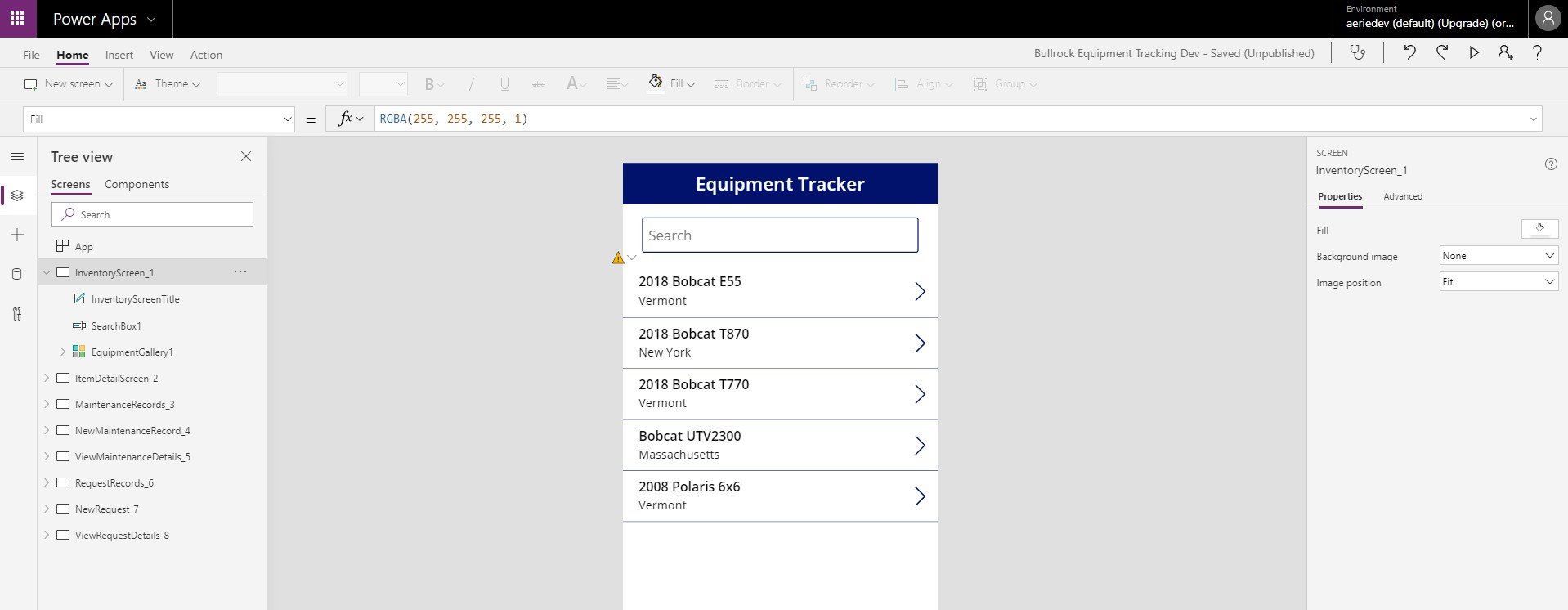Open the app launcher waffle icon
The height and width of the screenshot is (610, 1568).
coord(17,18)
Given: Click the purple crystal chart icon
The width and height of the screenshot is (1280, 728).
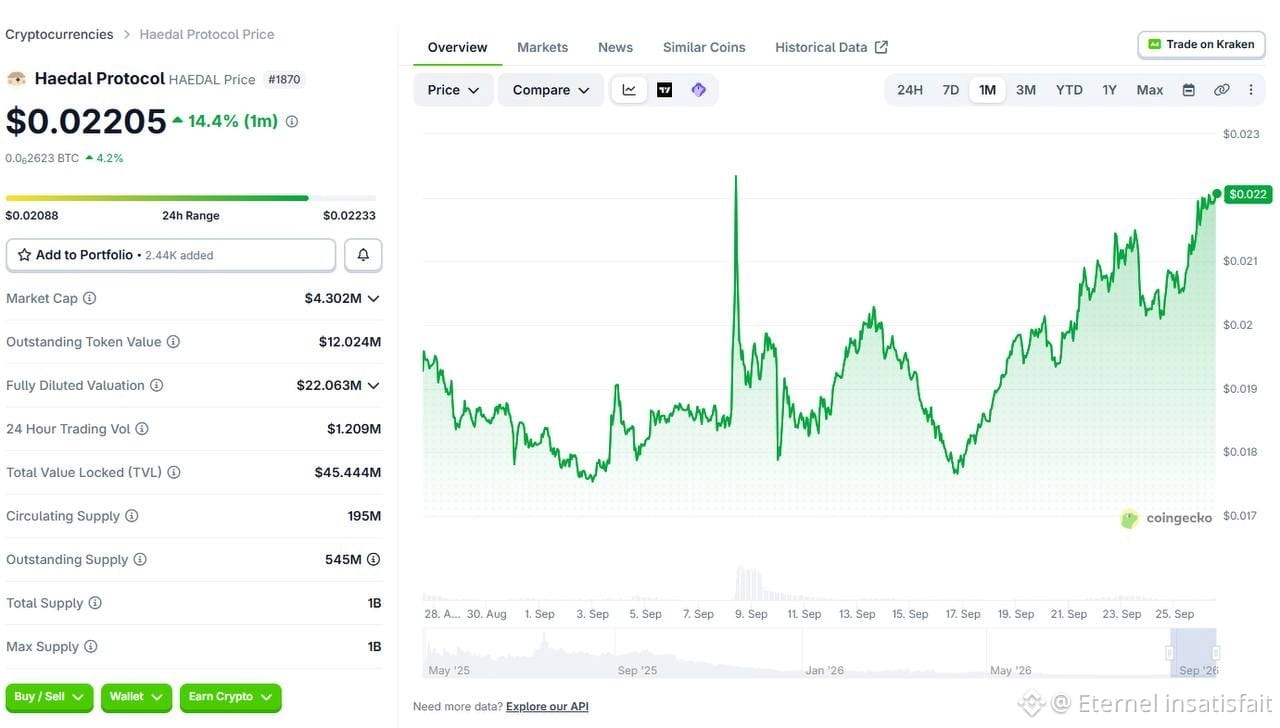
- - - - -
All that belongs in the answer is the exact run of lines from the line containing "Given: Click the purple crystal chart icon" to the end of the listing above, pictures removed.

Exercise output:
Given: Click the purple crystal chart icon
The width and height of the screenshot is (1280, 728).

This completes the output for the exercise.